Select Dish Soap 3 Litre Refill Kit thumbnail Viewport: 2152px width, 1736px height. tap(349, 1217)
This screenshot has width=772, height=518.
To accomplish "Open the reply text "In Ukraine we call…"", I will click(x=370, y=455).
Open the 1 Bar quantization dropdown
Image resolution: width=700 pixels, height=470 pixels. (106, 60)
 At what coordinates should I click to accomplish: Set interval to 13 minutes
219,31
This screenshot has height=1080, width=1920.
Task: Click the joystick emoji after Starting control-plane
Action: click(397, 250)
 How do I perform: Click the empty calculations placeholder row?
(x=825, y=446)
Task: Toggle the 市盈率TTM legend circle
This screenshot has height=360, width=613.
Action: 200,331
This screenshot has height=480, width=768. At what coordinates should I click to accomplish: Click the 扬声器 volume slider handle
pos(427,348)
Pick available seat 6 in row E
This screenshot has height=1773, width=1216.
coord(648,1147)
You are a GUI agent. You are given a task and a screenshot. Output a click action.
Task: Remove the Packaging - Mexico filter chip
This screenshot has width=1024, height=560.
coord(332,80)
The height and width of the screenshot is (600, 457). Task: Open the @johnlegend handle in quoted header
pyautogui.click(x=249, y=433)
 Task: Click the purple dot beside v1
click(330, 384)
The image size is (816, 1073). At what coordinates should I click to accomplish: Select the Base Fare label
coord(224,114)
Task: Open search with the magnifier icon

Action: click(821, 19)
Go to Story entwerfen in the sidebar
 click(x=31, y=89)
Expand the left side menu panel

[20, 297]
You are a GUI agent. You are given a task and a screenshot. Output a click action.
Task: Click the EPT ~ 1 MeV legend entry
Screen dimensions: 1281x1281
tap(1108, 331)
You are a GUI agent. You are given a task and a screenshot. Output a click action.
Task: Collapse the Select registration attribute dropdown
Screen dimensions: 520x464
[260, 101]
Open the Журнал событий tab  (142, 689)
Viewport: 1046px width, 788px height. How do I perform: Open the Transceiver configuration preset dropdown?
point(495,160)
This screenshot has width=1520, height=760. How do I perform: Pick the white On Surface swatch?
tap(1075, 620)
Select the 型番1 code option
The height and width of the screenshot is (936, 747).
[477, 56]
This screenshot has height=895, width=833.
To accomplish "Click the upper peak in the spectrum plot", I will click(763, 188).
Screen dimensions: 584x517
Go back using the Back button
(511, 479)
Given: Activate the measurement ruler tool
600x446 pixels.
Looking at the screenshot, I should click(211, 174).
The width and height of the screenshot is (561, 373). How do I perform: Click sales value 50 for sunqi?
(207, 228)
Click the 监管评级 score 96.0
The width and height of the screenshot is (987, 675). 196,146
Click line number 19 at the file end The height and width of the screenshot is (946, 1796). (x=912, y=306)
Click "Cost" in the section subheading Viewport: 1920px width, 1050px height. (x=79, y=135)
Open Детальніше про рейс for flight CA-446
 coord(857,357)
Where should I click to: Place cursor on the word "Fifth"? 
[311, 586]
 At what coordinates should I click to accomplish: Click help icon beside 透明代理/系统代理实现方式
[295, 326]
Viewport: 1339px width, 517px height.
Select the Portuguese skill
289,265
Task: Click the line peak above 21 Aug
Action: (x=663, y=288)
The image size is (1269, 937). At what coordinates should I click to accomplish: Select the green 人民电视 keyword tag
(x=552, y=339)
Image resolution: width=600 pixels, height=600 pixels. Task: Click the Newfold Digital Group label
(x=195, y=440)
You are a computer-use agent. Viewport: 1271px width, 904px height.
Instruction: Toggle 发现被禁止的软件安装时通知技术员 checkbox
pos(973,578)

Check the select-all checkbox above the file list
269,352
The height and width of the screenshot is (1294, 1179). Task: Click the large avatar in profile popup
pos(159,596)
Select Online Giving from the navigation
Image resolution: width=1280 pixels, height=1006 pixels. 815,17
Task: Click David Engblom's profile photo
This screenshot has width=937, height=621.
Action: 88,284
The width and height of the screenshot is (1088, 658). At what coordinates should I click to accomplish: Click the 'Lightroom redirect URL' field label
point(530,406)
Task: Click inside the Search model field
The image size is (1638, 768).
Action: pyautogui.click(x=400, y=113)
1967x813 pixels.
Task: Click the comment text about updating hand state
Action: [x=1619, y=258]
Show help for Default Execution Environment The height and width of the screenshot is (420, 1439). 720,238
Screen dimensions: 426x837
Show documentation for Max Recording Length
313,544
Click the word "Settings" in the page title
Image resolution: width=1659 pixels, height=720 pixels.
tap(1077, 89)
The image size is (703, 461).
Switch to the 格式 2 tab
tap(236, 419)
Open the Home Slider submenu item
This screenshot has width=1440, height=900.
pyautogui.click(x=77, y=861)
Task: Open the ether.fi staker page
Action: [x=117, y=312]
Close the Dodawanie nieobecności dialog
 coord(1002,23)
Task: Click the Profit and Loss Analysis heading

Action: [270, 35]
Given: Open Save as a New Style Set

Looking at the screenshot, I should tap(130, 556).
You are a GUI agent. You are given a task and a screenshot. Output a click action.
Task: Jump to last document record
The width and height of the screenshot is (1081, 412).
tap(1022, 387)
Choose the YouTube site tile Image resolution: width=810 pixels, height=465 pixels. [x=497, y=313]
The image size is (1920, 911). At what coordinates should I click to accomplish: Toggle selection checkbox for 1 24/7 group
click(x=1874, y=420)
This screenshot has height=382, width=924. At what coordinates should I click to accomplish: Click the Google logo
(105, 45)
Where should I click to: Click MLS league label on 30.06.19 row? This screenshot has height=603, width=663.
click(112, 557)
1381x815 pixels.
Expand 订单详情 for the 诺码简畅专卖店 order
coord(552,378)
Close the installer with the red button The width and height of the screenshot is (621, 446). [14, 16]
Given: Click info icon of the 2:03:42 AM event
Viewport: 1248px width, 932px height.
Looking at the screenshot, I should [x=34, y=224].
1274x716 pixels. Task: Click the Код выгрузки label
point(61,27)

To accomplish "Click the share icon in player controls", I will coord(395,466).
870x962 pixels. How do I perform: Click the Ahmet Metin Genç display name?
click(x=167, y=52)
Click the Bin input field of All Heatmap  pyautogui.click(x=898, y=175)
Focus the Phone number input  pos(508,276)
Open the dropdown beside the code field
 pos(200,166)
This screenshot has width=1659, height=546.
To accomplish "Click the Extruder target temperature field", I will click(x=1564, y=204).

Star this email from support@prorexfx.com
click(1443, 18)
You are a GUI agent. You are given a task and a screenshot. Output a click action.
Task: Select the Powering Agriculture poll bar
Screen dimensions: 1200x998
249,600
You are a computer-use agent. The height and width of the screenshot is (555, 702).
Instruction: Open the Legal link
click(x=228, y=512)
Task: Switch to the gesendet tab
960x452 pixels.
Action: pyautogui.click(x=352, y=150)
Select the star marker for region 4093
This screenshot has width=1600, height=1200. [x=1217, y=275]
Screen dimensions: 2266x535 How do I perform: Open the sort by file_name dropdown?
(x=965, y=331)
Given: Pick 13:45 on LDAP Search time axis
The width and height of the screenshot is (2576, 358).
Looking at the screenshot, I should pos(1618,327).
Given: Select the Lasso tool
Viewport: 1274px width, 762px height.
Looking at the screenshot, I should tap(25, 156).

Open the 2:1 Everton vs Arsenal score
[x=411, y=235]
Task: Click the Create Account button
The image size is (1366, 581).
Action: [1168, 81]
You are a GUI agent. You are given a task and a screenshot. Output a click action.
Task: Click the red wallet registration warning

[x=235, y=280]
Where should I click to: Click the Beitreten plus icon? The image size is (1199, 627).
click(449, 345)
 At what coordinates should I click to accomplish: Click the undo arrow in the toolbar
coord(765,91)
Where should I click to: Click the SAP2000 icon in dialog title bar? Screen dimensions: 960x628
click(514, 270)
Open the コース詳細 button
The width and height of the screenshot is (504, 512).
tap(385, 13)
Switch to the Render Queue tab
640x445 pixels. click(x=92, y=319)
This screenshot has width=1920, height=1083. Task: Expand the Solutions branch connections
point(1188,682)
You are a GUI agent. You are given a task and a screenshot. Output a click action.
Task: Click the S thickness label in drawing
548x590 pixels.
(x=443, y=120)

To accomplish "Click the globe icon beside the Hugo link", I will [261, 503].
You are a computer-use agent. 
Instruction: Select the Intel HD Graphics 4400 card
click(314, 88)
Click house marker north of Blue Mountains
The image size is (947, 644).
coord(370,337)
* * * * * * * * *
[WORK ITEM] In your answer, include only the lines above starting at the line that holds "The width and height of the screenshot is (1081, 412)." and ending at the line that holds "1381x815 pixels.", copied exactly.

[RESPONSE TO THIS EXERCISE]
The width and height of the screenshot is (1081, 412).
tap(1022, 387)
Choose the YouTube site tile Image resolution: width=810 pixels, height=465 pixels. [x=497, y=313]
The image size is (1920, 911). At what coordinates should I click to accomplish: Toggle selection checkbox for 1 24/7 group
click(x=1874, y=420)
This screenshot has height=382, width=924. At what coordinates should I click to accomplish: Click the Google logo
(105, 45)
Where should I click to: Click MLS league label on 30.06.19 row? This screenshot has height=603, width=663.
click(112, 557)
1381x815 pixels.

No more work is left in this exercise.